Perigos da inteligência artificial marcam debate da Web Summit
Abertura de evento de tecnologia em Lisboa teve misto de otimismo e pessimismo, num recado de Stephen Hawkings
publicidade
Quase não sobraram cadeiras vazias na Altice Arena, localizada no Parque das Nações, à beira do rio Tejo. O local é conhecido por receber artistas internacionais e grandes eventos na cidade. Os pavilhões ao lado foram erguidos na década de 1990 para receber a Expo’98. Paddy destacou o crescimento do número de participantes do evento nos últimos sete anos. Quando a primeira edição ocorreu, na Irlanda em 2010, apenas 40 pessoas participaram. Nesse ano, quase 60 mil estão credenciados.
Logo no início da apresentação de abertura, que contou com papel picado e música alta ao final, Paddy pediu que todos os presentes levantassem das cadeiras e cumprimentassem pelo menos três pessoas que estivessem ao redor. “O Websummit é sobre newtworking”, frisou. E esse é justamente o espírito do evento: Enquanto startups tentam convencer investidores para angariar aportes financeiros, os quatro galpões que um dia abrigaram a Exposição Mundial de 1998 exibem novidades tecnológicas. A conferência conta ainda com diversos painéis e palestras que debatem o futuro da tecnologia e os desafios decorrentes do progresso.
Uma das primeiras surpresas da semana foi a presença virtual de Stephen Hawking, que gravou uma mensagem especial para a abertura do evento. Na década de 1970, o físico provou que os buracos negros podem emitir energia, ao contrário da ideia anterior, de que nada escapava de sua gravidade. A descoberta fez com que Hawking fosse convidado a ingressar para a Royal Society aos 32 anos de idade e vencesse o Prêmio Albert Einstein.
Ele falou sobre os perigos da Inteligência Artificial e da necessidade de serem criadas legislações específicas de controle. Apesar de alertar sobre os riscos da inovação tecnológica, Hawking se mostrou otimista: “Acredito que podemos fazer a Inteligência Artificial em benefício do mundo”, afirmou. Ao mesmo tempo, deixou um aviso no ar: “Podemos ser destruídos por ela”. O físico acredita que há uma diferença entre o que pode ser atingido pelos humanos e o que pode ser atingido pelos computadores, em termos de avanços na área tecnológica. “Não podemos prever”, apontou. “A inteligência artificial pode ser a melhor coisa ou a pior para a Humanidade”, justificou.

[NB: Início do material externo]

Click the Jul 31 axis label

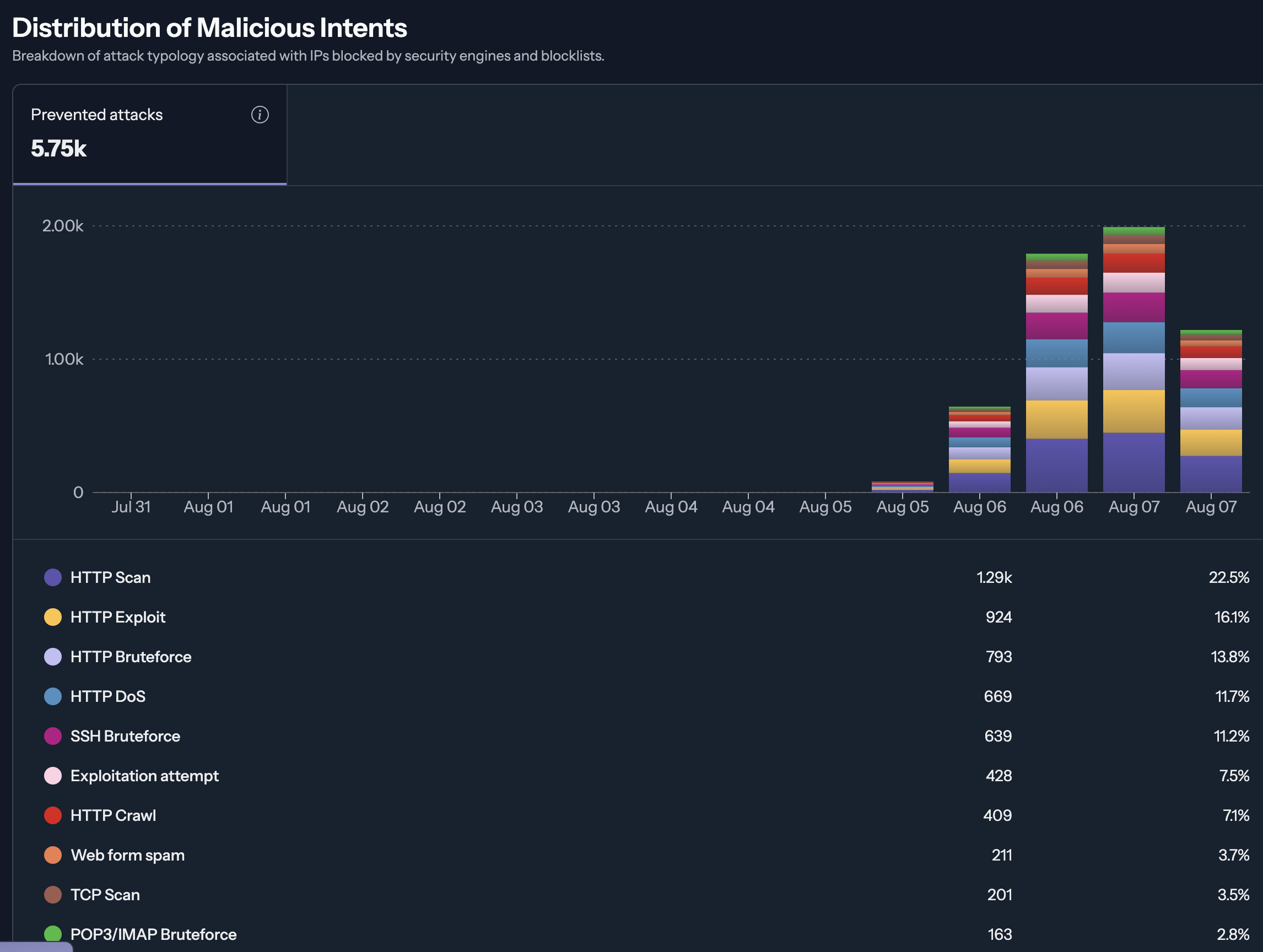click(x=131, y=507)
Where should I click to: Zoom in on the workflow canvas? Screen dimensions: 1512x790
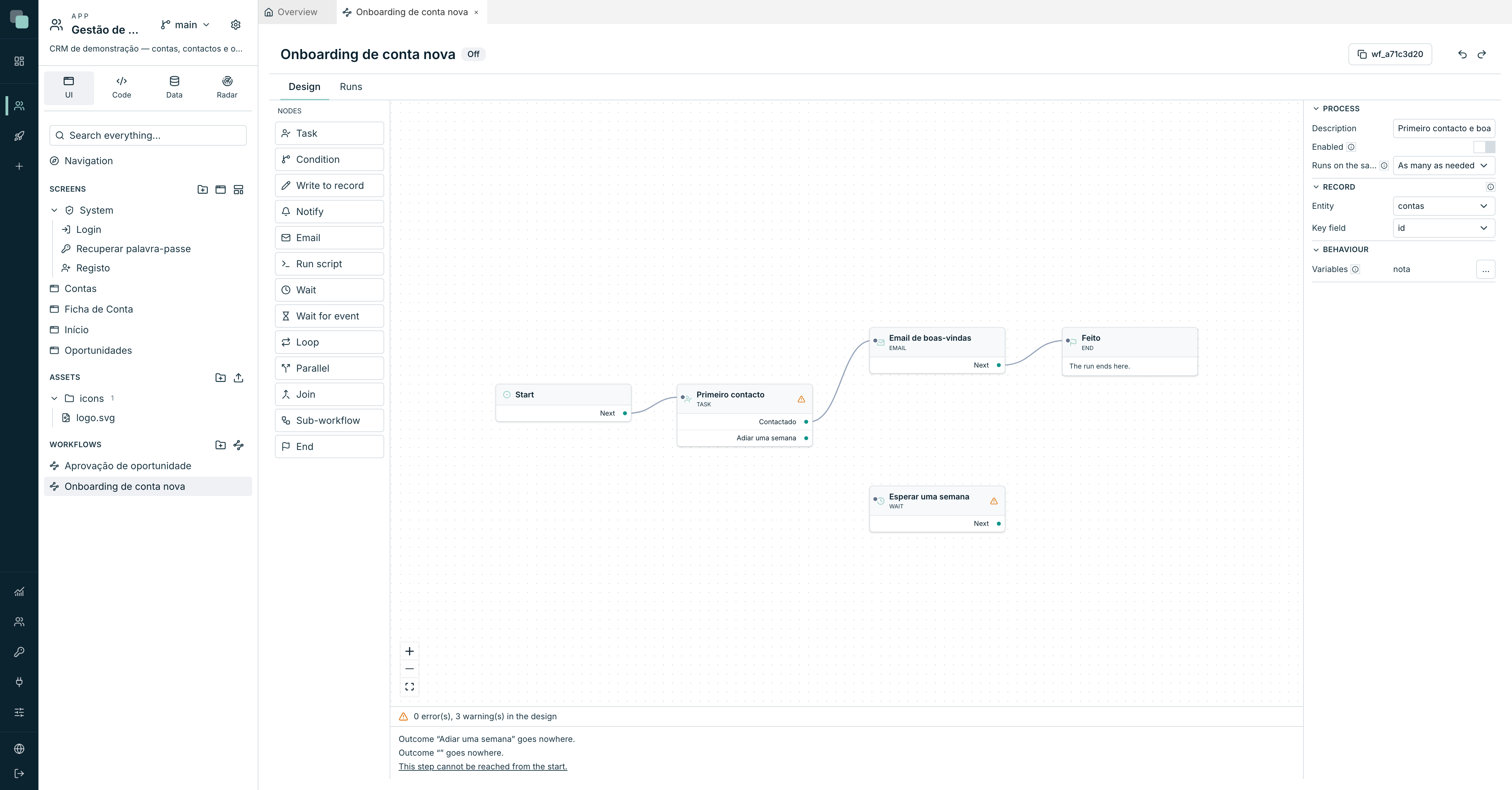point(410,651)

Apesar da aparição especial de Hawking durante a abertura do evento, quem mais arrancou aplausos da plateia foi uma mulher: Margrethe Vestager. A dinamarquesa, que trabalha na Comissão Europeia de Concorrência, angariou fama no continente ao processar gigantes como o Google e o Facebook. As duas empresas receberam multas por abuso de posição dominante no mercado (caso do Google) e por fornecer informações falsas (Facebook).

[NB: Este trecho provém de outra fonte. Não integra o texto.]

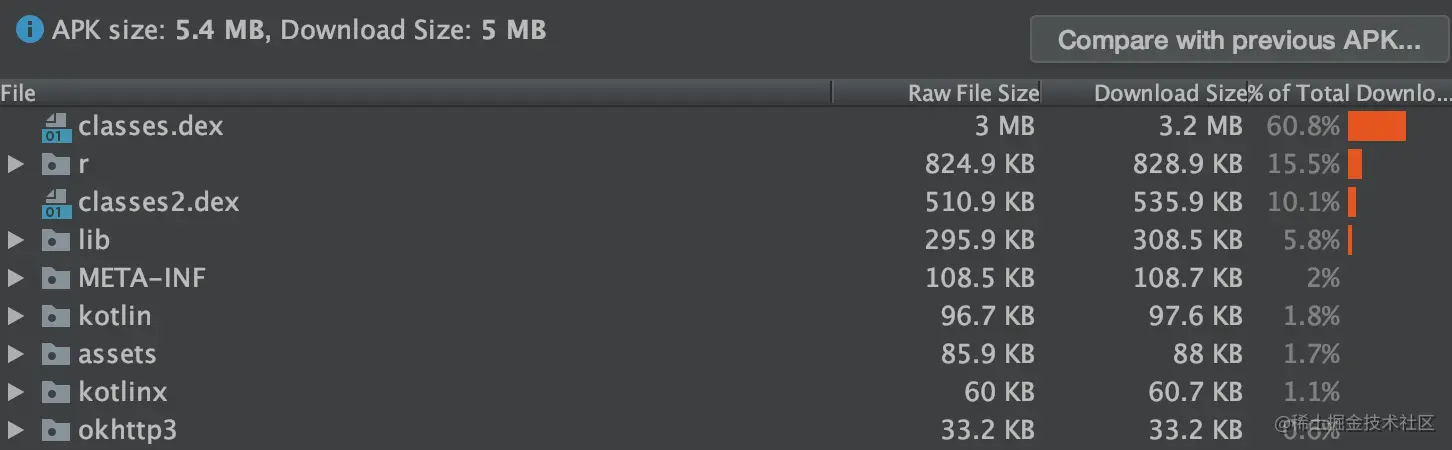Select the okhttp3 entry name
Viewport: 1452px width, 450px height.
click(x=128, y=430)
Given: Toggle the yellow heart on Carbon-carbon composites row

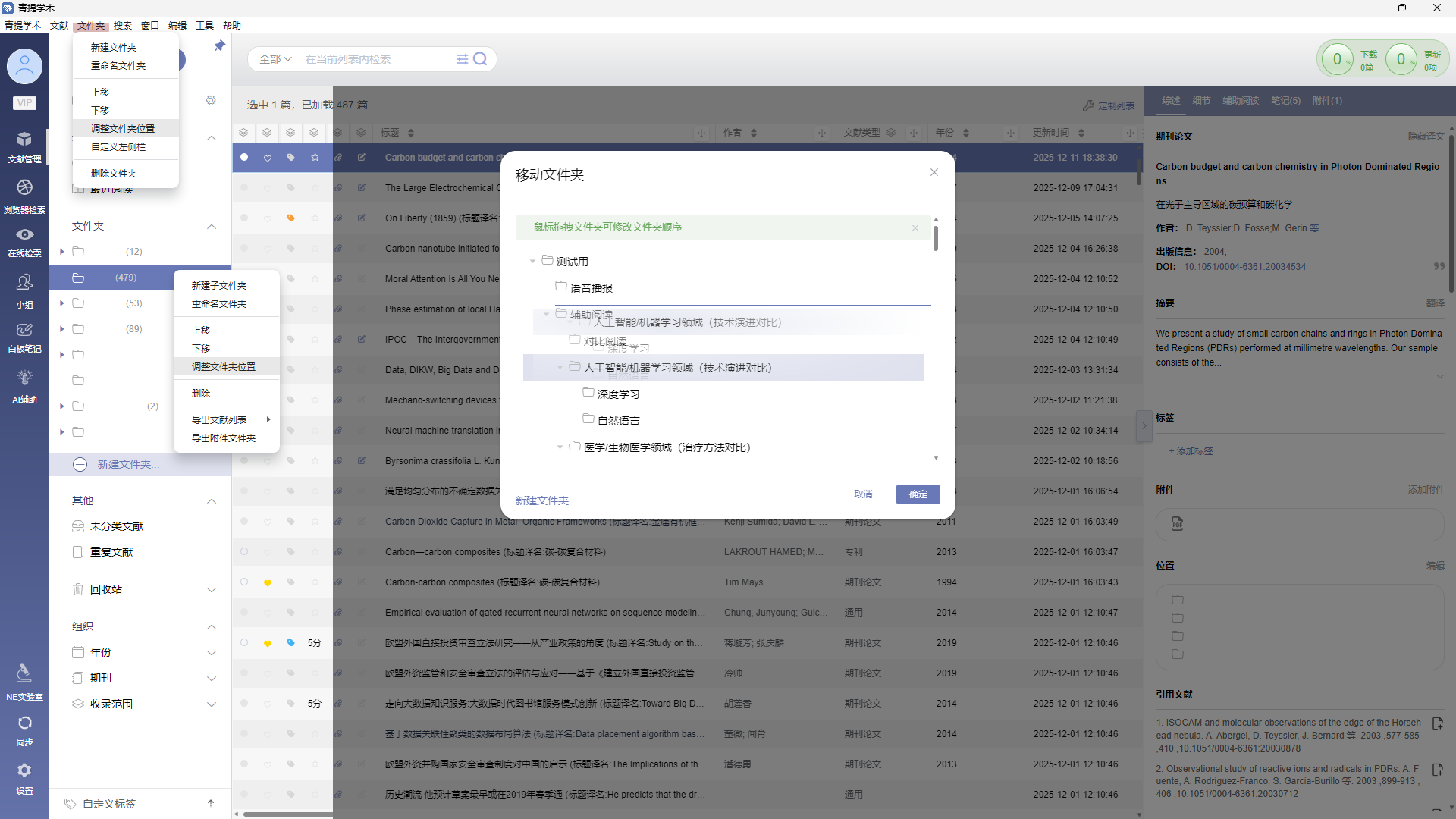Looking at the screenshot, I should (268, 582).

Em sua fala, que ocorreu em formato de bate-papo, já que a comissária foi entrevistada no palco por uma jornalista. Logo na primeira pergunta, uma provocação: “O quão ferrado é o Silicon Valley?”, perguntou a entrevistadora. Margrethe não hesitou em responder: “O suficiente para multar o Google em 2,4 bilhões de euros”. Margrethe defendeu a necessidade de dar oportunidades justas a todos os negócios em obterem sucesso no mercado. “Se você tem sucesso no mercado, é porque você tem o melhor produto, não porque você pega atalhos”, frisou.
Margrethe defende regras básicas para a tecnologia, além da regulação de aplicativos e inovações. Ela elogiou ainda o mercado único da União Europeia. “Nunca me sinto tão europeia como quando estou nos Estados Unidos. Construímos (referindo-se a UE) um mercado enorme, mas é um mercado em que nos preocupamos, com o ambiente, condições de trabalho etc. Temos de intervir, temos de garantir que não é a lei da selva, mas as leis da democracia”.
Ela afirmou ainda que é preciso “reconquistar a democracia”, que hoje, de acordo com ela, parece estar nas mãos de ferramentas como o Facebook e o SnapChat, que dão a impressão de darem vozes a todos. “A sociedade é formada por pessoas, não por tecnologia”, completou.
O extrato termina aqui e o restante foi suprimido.